Pintu terbuka, aku dan Tama beranjak keluar. Beberapa saat kami terdiam. Bukan, bukan karena kunci mobil Tama ketinggalan, atau Tama minum dari botol air yang salah. Namun karena pemandangan yang kami lihat adalah sama persis dengan saat kami datang. Bukan, bukan tamannya yang sama persis tapi, dalam rumahnya yang sama persis. Nggak logis kan? Kami baru saja keluar dari rumah tapi malah masuk lagi kedalam rumah. “Kita berhalusinasi nggak sih Ger? Kamu ndak masukin ciu toh kedalam sari kacang ijoku?” Kata Tama sambil mencium bau mulutnya sendiri. “Endak Tam, sumpah. Aku ya bingung ini.” Ini kan mulai horor ini ya. Dan apa yang horor lagi? Saat aku mengecek foto – foto dalam rumah yang ada di kamera… Lenyap! Hilang semua gambar yang sudah aku ambil! “Heh Tam, ini kok ilang semua foto – foto ku??” “Ah masak? Error kali Ger memory cardmu? Apa yang tolol lagi ternyata lupa buka lens cap.” Aku bersumpah aku nggak setolol itu. Akhirnya daripada membawa pulang tanpa hasil, aku memotret kembali dengan cepat foto – foto yang hilang tadi.
“Udah Ger? Ayok Ger cepet keluar, perasaanku udah mulai ndak enak ini.” Sangat setuju. Kamipun bergegas ke pintu depan rumah untuk keluar. DRAP. Suara yang sama, volume yang sama terdengar dari belakang kami lagi. Aku sangat penasaran pada suara itu. Akupun membalikan badanku lagi, sama seperti kejadian yang tadi. Dekat tangga tidak ada apapun, di dekat meja makan juga, dan kamar mandi… Kali ini tidak nihil. Ada sesosok hitam seperti bayangan orang gundul  mengintip kami dari balik pintu kamar mandi. Kami terdiam, tak berdaya melakukan apapun. Bulu kuduk menjadi liar seolah – olah mau melepaskan diri dari kulit. Semakin lama dipandang, semakin sosok ini menyeringai kearah kami. “AYO AYO GER CEPET KELUAR!” Kami secepat kilat membuka pintu dan membantingnya dibelakang kami.

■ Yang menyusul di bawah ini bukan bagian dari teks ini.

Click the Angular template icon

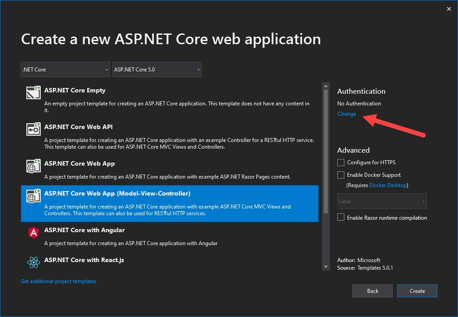point(33,232)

“Oh shit!” Jerit Tama. Kejadian seperti tadi terluang kembali. Kami masih berada didalam rumah! Seolah kami baru saja datang dari luar rumah. Untuk meyakinkan apakah kejadian ini sama atau tidak, aku mengecek ke galery foto di kameraku. Oh shit, oh shit, oh shit!! Hilang! Semuanya hilang lagi, kecuali sebuah foto. Yang lebih horornya lagi, bukan aku ataupun Tama yang mengambilnya! Sebuah foto yang memperlihatkan kami berdua sedang berjalan menuju pintu depan rumah. “Ger, ini bener – bener udah ndak normal Ger.” “Iya, iya ngerti! Ayo udah lah ndak usah foto – foto lagi kita keluar aja langsung!” Sialnya sekarang pintu depan tertutup rapat tak bisa dibuka, seperti memang pintu ini hanya dekorasi saja. DRAP. Suara itu lagi. Lagi! Aku dan Tama hanya terdiam saja. Tak ingin menengok. DRAP. Oh God. DRAP. DRAP. DRAP. Mengundang kami untuk menengok. Saat kami menengok, tepat didepan wajah kami sosok hitam menyeringai itu. Dia membuka mulutnya, sangat lebar seolah mau menelan kami.